The DPM stated that the Bill was designed to meet the compliance objectives of international standards-setting organisations, such as the Financial Action Task Force, with regard to anti-money laundering and countering terrorism financing measures in particular, as well as the relevant principles of the International Organization of Securities Commission. It lays the ground work for, and introduces sound investor protection standards.

He noted that the Commission performed extensive benchmarking in the development of the DARE Bill. The regulatory and legal frameworks of a number of jurisdictions were examined. These included, but were not limited to Bermuda, Gibraltar, Hong Kong, Ireland, Luxembourg, Malta, Singapore, Switzerland and the United States.

DPM Turnquest explained that these jurisdictions have taken different approaches to many aspects of the regulation and oversight of digital assets business.

He added that this Bill incorporates the best practices and the most suitable standards for this jurisdiction to provide a strong, inviting regulatory environment for participants in a manner that was safe for investors and consistent with best practices and standards.

The DPM said importantly, in providing definitions for digital assets, digital assets business and digital assets service providers, the Bill sets out the Commission’s conceptual framework and policy.

“In the process, the Commission carved out the unique regulatory space for digital assets business outside of the regulatory space of securities and securities business. This is a critical policy component, demanded by potential industry participants.”

He explained that the Bill provides legal definitions and provides registration and other requirements for digital tokens, digital token exchanges, Distributed Ledger Technology (or DLT), such as blockchain, DLT Platforms, token offerings, utility tokens, and smart contracts among other things.
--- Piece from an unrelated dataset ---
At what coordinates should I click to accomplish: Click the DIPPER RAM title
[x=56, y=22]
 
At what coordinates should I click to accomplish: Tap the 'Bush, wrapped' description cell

DPM Turnquest said, “While the Bill defines such terms and activities and technologies, it does so with the purpose of focusing regulation on the providers of digital assets business and services. It does not seek to regulate the underlying technology itself.

“This is an important distinction, as the regulator, the Securities Commission of The Bahamas, which is celebrating its 25th anniversary this year, is quite experienced in the supervision, oversight and regulation of financial services providers. The regulatory principles, supervisory techniques and risk based approach to regulation positions the Commission to oversee these service providers.”

He stressed that importantly, the approach espoused in the legislation is in keeping with the recommendations of the Financial Action Task Force, or FATF. The DPM said, “FATF recommends that for new business lines and the introduction of products based on new technologies, that the regulatory focus is on the products and the service providers, not the technology itself. In the case of digital assets, this means the regulatory focus would be on what FATF refers to as virtual assets and the virtual assets service providers.”